May 1, 2026 · Tim Fraser
MVSP: The 25-Point Security Baseline Your Customers Are Starting to Ask About
If you run a small SaaS or agency on AWS, you've probably had a security questionnaire land in your inbox lately. A new customer's procurement team wants to know about your security posture before they sign. Twenty pages, dense, and full of acronyms you've half-heard of: SOC 2, ISO 27001, NIST 800-53. Most of it doesn't apply to a 12-person company. None of it has a quick answer.
MVSP is what comes next. It's the lightweight version designed to answer those questions in a single page.
What MVSP actually is
The Minimum Viable Secure Product is a 25-control checklist maintained as an open standard by Google, Salesforce, Okta and a working group of contributing technology companies. It was built specifically as the "concise element in RFP documents" that procurement teams can use to filter vendors before triggering full SOC 2-level diligence. It's vendor-neutral, free to use, and short enough that a small team can self-assess in an afternoon.
The 25 controls break into four buckets:
- Business controls. Vulnerability disclosure policy, annual self-assessment, incident handling within 72 hours, training, sub-processor list.
- Application design. HTTPS-only, single sign-on, security headers, dependency patching, encryption in transit and at rest, logging.
- Application implementation. Data inventory, time-to-fix targets, build-and-release process.
- Operational controls. Physical access, logical access with MFA, backups and tested disaster recovery.
The full list lives at mvsp.dev. It's a one-page read.
The nine controls plainfra's weekly scan checks for you
About a third of the MVSP list maps directly to things plainfra can read out of an AWS account. The weekly health report and the on-demand consult both surface this without any extra configuration.
- Encryption at rest. S3 bucket encryption, EBS volume encryption, RDS encryption, DynamoDB encryption-at-rest. plainfra flags resources that don't have it.
- Encryption in transit. CloudFront and ALB listener policies, ACM certificate expiry, HTTP-to-HTTPS redirect rules.
- Logical access and MFA. IAM users without MFA, root account access keys (which should not exist), dormant access keys older than 90 days, overly broad IAM policies.
- Logging. CloudTrail enabled across regions, CloudWatch log retention set to at least 30 days, S3 access logging on sensitive buckets.
- Backup and disaster recovery. DynamoDB point-in-time recovery, RDS automated backups, S3 versioning, AWS Backup plans where applicable.
- Dependency patching. Lambda runtimes that have entered deprecation, EC2 patch compliance via SSM, container image scan findings.
- Time-to-fix. Inspector and Security Hub finding age, so you can show you're closing critical issues within the 90-day MVSP target.
- Build and release.

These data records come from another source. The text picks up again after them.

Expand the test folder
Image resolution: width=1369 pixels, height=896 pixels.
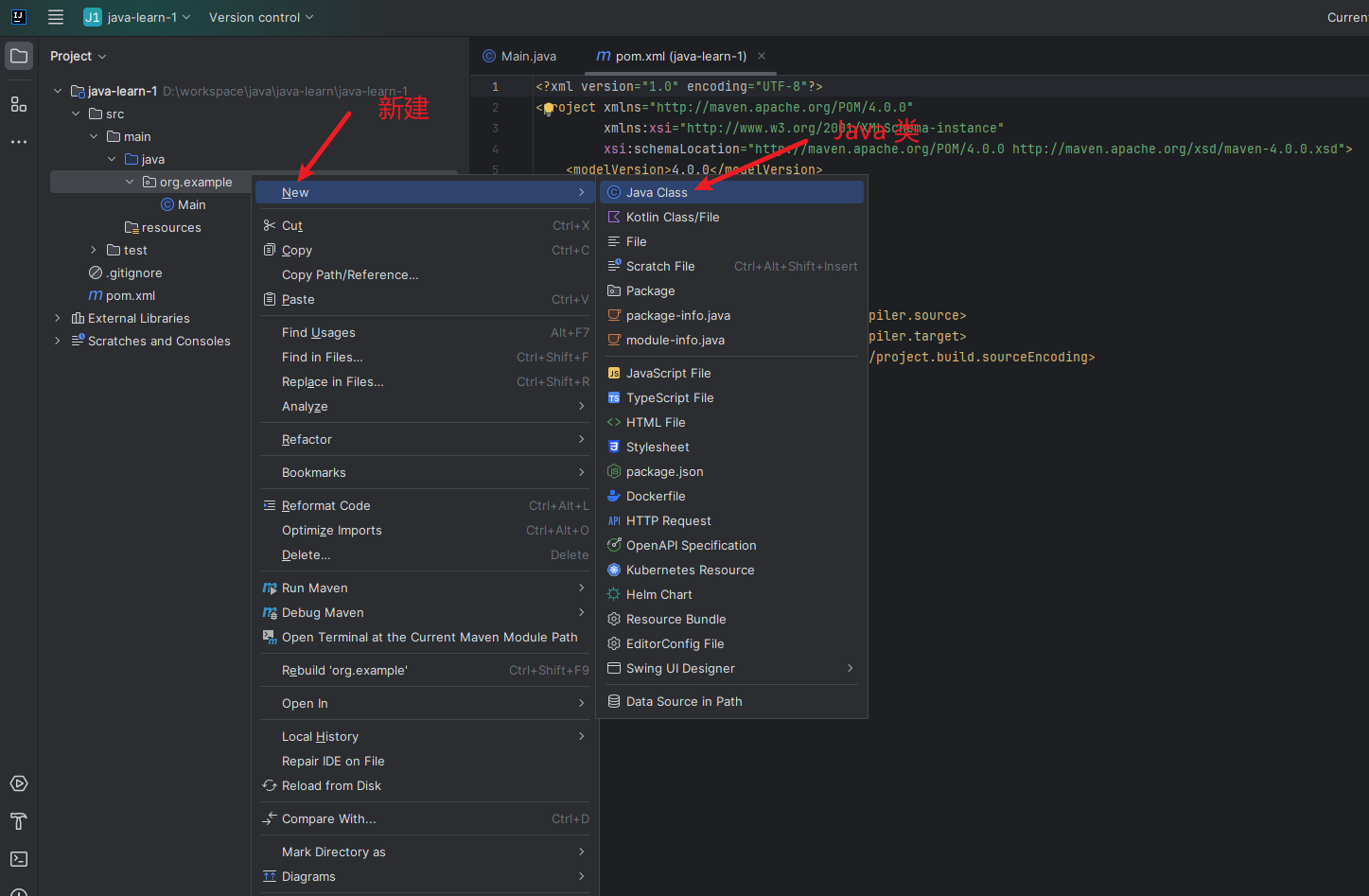(94, 250)
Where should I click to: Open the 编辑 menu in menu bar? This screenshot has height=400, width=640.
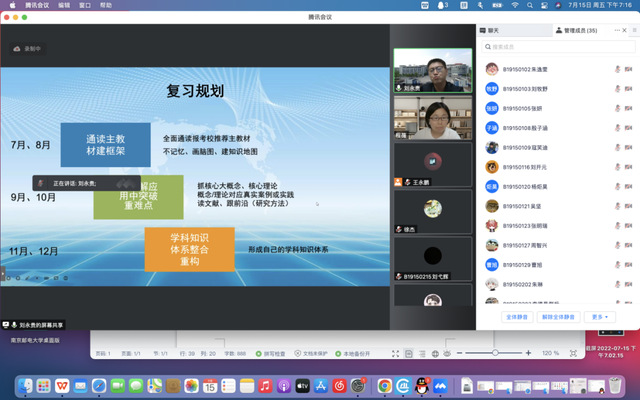(65, 5)
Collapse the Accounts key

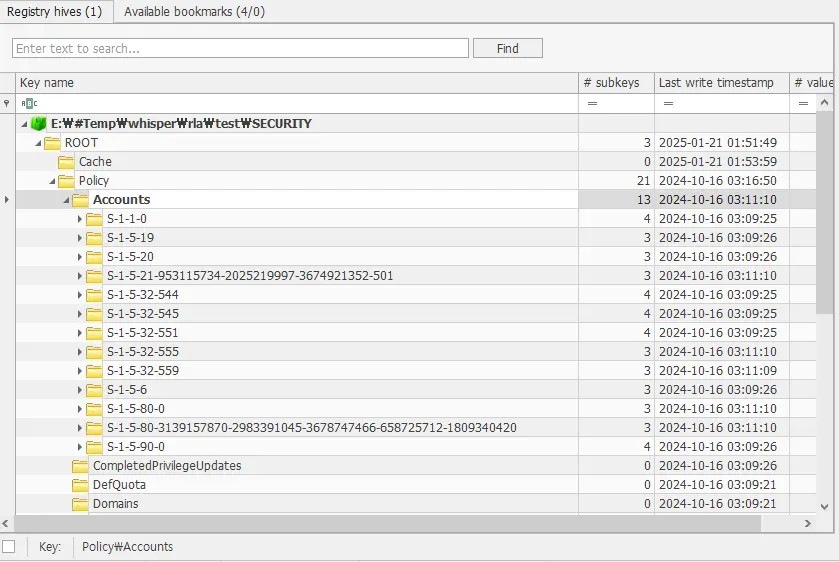(x=66, y=200)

IAM policies attached to CI roles, evidence of consistent versioned builds.
- Physical access. Covered by AWS itself, which means plainfra can confirm your workloads sit in regions backed by AWS's audited data-centre programme.
When a customer asks "do you encrypt customer data at rest", you don't have to answer from memory. You ask plainfra, and it reads the actual configuration of the actual account.
The sixteen controls plainfra can't verify
The rest of MVSP is process and policy work that lives outside AWS. plainfra is read-only and reads infrastructure, so it cannot tell you whether you have a written incident-handling policy, whether you publish a vulnerability disclosure page, or whether your developers have been trained against OWASP Top 10. Those need to be done by the team and documented separately.
What plainfra does help with is the structure. Once the AWS portion is audited and known, the policy portion is a half-day of writing. Most of the controls in the Business and Implementation buckets are one-page documents that read like internal handbooks.
Why this is useful right now
Two things are converging. The first is that buyers are getting more security-savvy faster than vendors are catching up. A 30-person logistics SaaS in Australia is now being asked the same questions a 300-person fintech was asked five years ago. The second is that SOC 2 is still expensive, slow, and overkill for a company without enterprise customers paying enterprise prices.
MVSP fills the gap. It's the answer for the buyer who needs more than a marketing page but doesn't expect a six-figure compliance programme. And because it's open and vendor-neutral, any vendor can adopt it without paying anyone.
How to use plainfra for the AWS portion
If you've already connected an AWS account, ask plainfra: "summarise where I stand against the AWS-checkable MVSP controls". You'll get a per-control readout with the resources that pass, the resources that don't, and the specific configuration to change. The weekly health report covers the same ground every Monday morning so the answer stays current.
If you haven't connected yet, the read-only CloudFormation template takes about five minutes to install. plainfra cannot change anything in your account: the IAM role has explicit deny on every mutable AWS action, so the worst-case outcome of plainfra running an MVSP check is a finding it cannot act on.